Yesterday was Victory Day in France. Instead of remaining buried in bed on this bank holiday, I met Solli at Musée d’Orsay. This is probably my favorite museum in Paris. As you may know, it is housed in an old train station, and the place succeeds in making us travel in time indeed. The art is old enough to bring up a lost world with now foreign fashion and social conventions. Yet, it was created close enough in time that we can relate to it. It recalls the Maupassant novels we read in high school. Degas’s ballerinas delight me as much as my regular nights at Palais Garnier. The Impressionists’ depictions of nature take me back to the Normandy I grew up in. Paris was already the bustling and fashionable capital it is now.

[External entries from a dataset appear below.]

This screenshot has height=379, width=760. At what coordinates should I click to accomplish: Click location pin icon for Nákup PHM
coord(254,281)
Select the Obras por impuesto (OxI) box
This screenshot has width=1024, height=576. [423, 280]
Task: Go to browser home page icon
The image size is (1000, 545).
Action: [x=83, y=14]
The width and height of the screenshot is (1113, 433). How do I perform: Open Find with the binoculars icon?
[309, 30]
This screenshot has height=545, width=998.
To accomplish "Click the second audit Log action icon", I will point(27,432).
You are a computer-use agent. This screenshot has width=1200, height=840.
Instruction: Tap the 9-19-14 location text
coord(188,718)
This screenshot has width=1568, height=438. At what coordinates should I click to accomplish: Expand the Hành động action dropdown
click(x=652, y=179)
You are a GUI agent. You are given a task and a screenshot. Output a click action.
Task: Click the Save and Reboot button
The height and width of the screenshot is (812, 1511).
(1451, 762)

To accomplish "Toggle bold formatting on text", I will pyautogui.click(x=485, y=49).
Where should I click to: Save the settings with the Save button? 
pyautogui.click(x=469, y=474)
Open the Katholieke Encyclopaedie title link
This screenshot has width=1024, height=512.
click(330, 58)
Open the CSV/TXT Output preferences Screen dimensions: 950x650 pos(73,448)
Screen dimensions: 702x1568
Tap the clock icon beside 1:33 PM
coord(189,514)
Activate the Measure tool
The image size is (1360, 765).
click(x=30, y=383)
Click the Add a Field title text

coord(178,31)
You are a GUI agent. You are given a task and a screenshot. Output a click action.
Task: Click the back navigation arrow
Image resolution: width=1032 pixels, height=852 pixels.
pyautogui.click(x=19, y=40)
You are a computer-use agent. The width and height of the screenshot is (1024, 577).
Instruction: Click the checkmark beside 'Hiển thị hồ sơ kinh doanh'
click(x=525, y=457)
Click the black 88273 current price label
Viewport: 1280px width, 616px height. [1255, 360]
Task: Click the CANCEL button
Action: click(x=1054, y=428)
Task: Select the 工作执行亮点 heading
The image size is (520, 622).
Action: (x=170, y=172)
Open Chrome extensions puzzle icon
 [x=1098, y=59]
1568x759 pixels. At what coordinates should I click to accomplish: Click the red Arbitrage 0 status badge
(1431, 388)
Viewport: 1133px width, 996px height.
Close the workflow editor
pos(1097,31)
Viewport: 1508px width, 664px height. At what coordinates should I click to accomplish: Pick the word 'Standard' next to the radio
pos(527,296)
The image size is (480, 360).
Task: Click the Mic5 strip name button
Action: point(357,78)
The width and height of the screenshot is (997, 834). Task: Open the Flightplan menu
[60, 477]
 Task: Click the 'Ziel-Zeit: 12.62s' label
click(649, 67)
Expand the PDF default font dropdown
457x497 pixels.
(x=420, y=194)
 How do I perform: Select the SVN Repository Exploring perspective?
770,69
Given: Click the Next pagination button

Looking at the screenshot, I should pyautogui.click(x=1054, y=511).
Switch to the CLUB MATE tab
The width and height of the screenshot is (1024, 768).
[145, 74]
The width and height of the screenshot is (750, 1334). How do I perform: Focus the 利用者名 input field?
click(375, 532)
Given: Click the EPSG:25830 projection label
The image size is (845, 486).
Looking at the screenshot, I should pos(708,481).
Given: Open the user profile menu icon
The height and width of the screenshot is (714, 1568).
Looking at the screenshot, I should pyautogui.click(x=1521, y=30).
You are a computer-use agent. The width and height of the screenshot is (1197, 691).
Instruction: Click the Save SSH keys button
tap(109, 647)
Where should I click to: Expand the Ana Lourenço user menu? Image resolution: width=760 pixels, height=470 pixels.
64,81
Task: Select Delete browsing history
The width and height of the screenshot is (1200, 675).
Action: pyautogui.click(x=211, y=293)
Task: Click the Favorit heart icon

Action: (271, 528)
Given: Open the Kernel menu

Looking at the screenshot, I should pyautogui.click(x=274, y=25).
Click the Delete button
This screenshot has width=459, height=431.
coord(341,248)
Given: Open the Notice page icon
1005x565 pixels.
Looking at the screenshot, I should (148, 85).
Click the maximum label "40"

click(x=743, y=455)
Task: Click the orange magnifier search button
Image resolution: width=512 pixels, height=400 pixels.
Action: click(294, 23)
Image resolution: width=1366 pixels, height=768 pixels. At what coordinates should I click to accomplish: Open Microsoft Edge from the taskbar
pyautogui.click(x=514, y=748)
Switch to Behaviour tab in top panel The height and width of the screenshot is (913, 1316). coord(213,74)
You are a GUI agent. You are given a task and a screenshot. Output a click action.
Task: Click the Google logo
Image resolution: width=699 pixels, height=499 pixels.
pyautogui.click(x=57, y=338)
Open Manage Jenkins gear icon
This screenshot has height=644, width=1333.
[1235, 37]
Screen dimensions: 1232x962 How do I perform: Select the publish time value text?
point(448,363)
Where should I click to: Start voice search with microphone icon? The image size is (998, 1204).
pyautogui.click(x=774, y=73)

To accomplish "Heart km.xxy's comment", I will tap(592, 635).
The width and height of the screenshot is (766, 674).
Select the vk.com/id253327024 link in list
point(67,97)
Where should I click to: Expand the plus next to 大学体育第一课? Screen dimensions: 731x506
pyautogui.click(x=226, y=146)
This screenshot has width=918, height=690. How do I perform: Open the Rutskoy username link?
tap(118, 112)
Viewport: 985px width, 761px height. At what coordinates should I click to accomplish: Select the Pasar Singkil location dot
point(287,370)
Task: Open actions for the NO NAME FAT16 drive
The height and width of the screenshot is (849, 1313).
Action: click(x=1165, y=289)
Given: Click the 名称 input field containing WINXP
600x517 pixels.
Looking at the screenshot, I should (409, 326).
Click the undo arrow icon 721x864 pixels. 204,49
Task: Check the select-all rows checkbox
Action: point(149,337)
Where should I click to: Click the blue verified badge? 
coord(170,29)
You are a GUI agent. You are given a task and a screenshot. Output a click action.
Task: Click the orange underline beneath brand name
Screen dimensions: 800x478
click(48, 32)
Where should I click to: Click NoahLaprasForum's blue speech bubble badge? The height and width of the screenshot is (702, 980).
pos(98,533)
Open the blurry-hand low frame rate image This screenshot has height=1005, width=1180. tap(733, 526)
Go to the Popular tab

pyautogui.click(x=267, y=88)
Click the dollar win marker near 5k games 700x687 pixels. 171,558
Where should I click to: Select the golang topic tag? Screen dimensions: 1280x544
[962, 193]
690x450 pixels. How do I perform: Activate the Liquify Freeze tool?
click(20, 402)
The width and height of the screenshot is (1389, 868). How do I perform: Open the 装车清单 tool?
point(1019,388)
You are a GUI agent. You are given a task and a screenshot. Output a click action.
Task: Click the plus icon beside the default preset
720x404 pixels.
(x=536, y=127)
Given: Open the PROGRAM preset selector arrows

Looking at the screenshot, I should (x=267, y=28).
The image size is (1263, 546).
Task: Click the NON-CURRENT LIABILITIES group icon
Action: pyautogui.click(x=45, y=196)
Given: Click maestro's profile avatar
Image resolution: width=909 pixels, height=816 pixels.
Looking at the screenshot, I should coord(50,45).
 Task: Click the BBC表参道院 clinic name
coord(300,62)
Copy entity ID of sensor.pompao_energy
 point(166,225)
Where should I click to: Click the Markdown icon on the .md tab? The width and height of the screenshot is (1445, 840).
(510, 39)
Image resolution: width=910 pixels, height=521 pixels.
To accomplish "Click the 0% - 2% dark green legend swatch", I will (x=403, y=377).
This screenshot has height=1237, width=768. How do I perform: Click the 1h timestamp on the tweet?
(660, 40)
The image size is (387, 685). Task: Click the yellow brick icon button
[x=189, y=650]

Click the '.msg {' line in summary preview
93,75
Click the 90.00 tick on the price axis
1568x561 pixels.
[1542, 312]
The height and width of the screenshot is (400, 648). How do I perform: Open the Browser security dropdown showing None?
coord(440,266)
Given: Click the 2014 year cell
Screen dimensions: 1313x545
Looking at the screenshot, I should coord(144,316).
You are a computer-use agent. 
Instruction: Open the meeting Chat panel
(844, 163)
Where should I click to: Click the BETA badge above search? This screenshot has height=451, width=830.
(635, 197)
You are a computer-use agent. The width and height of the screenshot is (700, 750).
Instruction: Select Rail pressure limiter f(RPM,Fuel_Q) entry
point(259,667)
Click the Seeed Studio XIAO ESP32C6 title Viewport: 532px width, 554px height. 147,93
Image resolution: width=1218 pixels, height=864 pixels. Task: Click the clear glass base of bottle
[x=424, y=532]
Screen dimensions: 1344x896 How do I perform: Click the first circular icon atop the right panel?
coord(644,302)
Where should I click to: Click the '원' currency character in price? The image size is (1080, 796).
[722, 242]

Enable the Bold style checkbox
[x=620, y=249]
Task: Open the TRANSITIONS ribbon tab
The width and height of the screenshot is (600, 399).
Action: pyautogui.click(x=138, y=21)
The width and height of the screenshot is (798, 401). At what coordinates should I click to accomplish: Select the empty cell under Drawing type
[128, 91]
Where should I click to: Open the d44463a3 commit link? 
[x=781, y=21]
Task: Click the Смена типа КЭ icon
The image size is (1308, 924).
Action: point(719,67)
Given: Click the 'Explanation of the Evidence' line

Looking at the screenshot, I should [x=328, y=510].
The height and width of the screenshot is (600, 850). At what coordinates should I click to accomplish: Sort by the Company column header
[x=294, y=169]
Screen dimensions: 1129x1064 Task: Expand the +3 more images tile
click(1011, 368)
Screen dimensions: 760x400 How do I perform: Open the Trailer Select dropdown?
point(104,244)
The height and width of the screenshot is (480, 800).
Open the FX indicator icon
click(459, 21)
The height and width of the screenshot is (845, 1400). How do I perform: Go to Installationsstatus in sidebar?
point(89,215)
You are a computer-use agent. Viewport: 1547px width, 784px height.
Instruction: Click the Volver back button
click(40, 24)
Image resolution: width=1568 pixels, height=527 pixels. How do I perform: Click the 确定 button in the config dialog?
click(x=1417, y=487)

Musée d'Orsay Salle des fêtes

Walking through the museum, it is at times easy to imagine women in corseted gowns eyeing men in evening dress to the sound of an orchestra playing a feisty waltz. Such is the case in the ballroom (Salle des Fêtes). It used to be part of a hotel housed in the train station.

Musée d'Orsay Salle des fêtes détail

Let us not forget the amazing views of Paris from the top floor. The skyline reminded me of the impression I had of the capital being an old village compared to other cities I’ve lived in, like New York City and Tokyo. Its apparent stillness in time is probably what makes its charm and an object of wonder and reassurance to so many people.

Paris skyline

French flag Eiffel Tower

Louvre Seine

We then headed to the Van Gogh exhibition. With about 40 paintings and other works of art, it focuses on the painter’s mental illness and his relationship to his surroundings. What moved me is how an artist could create such beauty amid the torments he endured in his mind. Though we are quick to disparage people suffering of a disease we fail to understand, we ought to acknowledge what strength some have to still see and pass on the grace they observe in the world.

Van Gogh Musée d'Orsay 1

Van Gogh Musée d'Orsay 2

The paintings struck me by their use of color. Mostly though it was the brushstrokes that brought them to life. In one case you could literally imagine yourself standing amid high grass with the wind blowing in your back and shaping the field ahead of you.

Van Gogh Musée d'Orsay 3

Van Gogh Musée d'Orsay 4

Van Gogh Musée d'Orsay 5

This painting was probably my favorite: it reminded me of when I walk home at night and wonder at the city lights reflecting on the Seine.

Van Gogh Musée d'Orsay 6

Van Gogh Musée d'Orsay 7

We ended our visit at the restaurant, which used to be the dining room of the hotel. I had often peeked through the windows when it was closed and I was delighted this time to sit down in such a grand setting, my back to a view of the Seine. A morning well spent.